Opinion

Maestros are forgotten

Two assistants at a well stocked outlet of CDs and DVDs situated on Galle Road, Colpetty, where I sought to obtain a copy of Sunil Santha's CD put out by the SL Broadcasting Corporation bit their lips in contemplative thought and muttered to themselves, "Sunil Santha’s? No we don't have any in stock. We haven't even heard of him."

Some years ago on a jaunt in the dales of Welimada with rustic villagers, I wished to entertain my fellow travellers by playing a CD by Visharadha Amaradeva. "Aney, uncle, don't play Amaradeva.
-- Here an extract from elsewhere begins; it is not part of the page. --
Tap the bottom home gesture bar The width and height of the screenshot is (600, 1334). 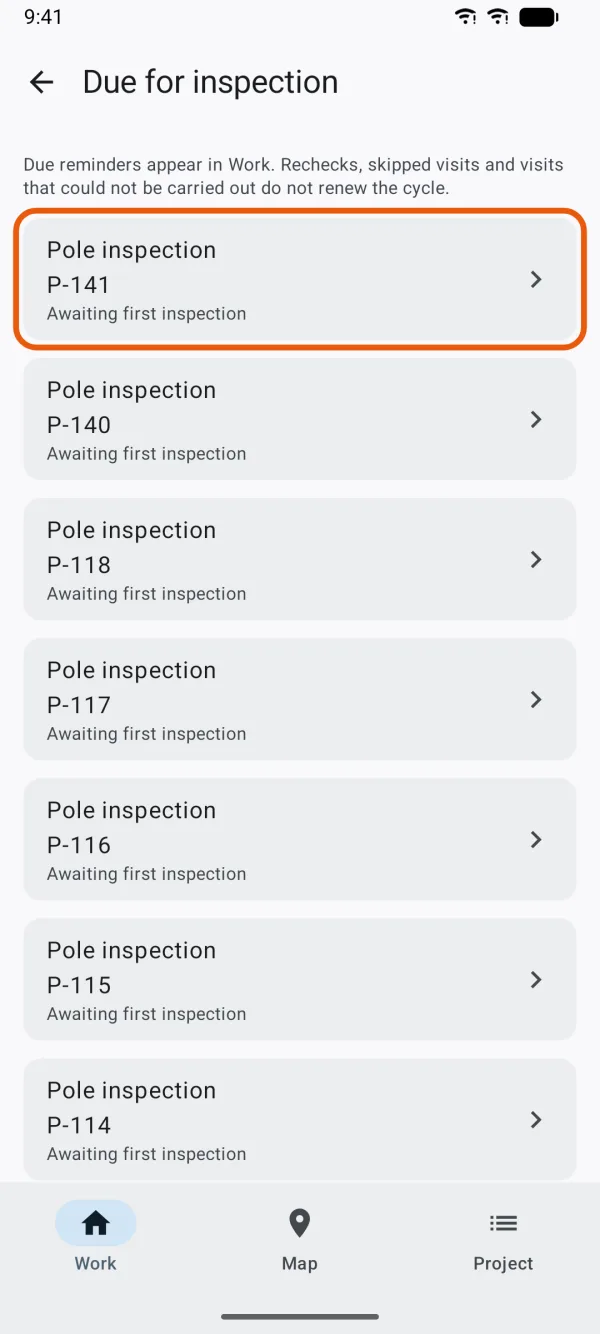coord(300,1317)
His songs induce sleep," I was told.

Now, these are the maestros who, together with Ananda Samarakoon, have been largely responsible for revamping Sinhala Music and weaning it away from the kindergarten stuff to give a new direction to music.
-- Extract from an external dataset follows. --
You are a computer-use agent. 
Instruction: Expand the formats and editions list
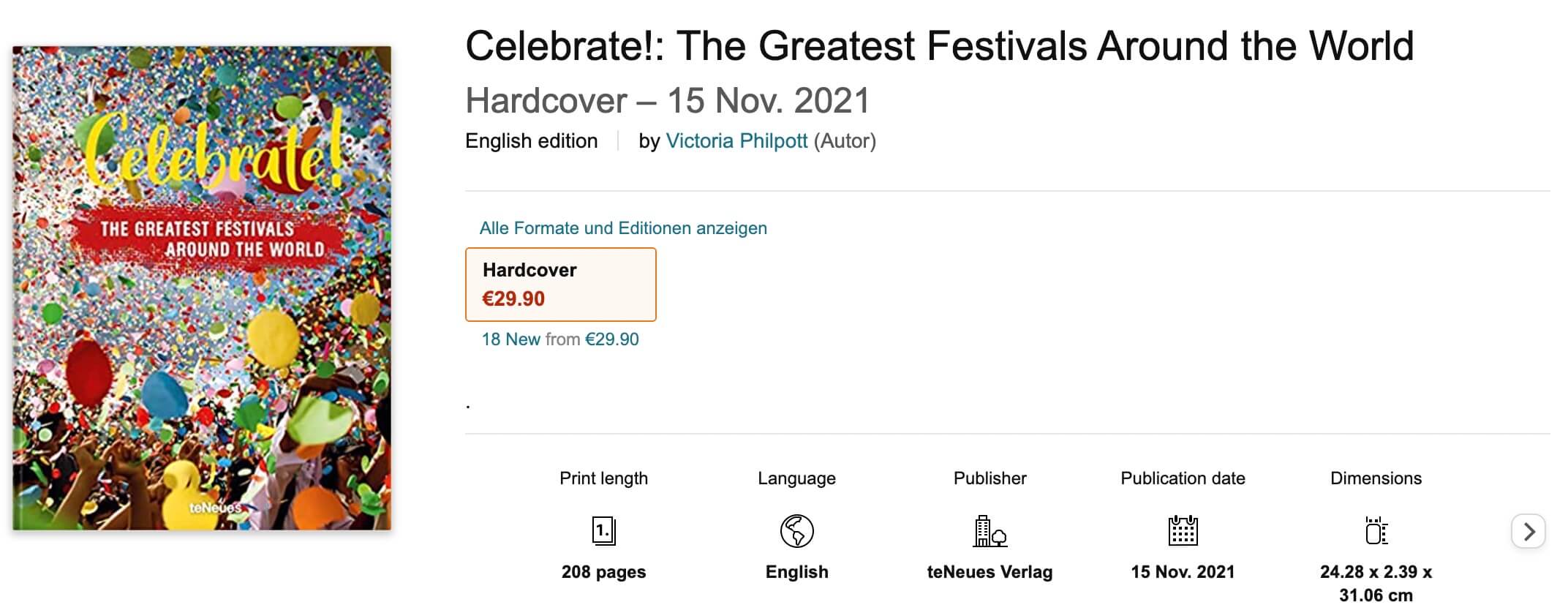tap(622, 227)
The bane of Sinhala music is the deterioration of standards because of the audio and video presenters who give the public in the name of music copious doses of hash which has neither melody nor lyrics worthy of any song writer and they are belted out with vigour and heavy breathing rather than with style and taste. These are the imitations of the new genre of Hindi music which has abandoned Naushad and Burman.

Tissa Abeysekera, who is an acknowledged authority on Sunil Santha and Sinhala Music, will state that although Sunil's songs like 'Olu Pipila' which touch on levity, he has produced many an opus like 'Rama/Seetha Kathandare' and 'Mey Gopalu Wanayey' Sunil's 'Wareng Aney Hramitiya' which defies rendering by any other mortal.

As I decried Tourism when it was initially mooted by my Guru, Anandatissa de Alwis, because it would eat into the very fabric of our culture and our unique ethos, I now change channels whenever the presenter chooses to give me false music which jars the timbre of my soul.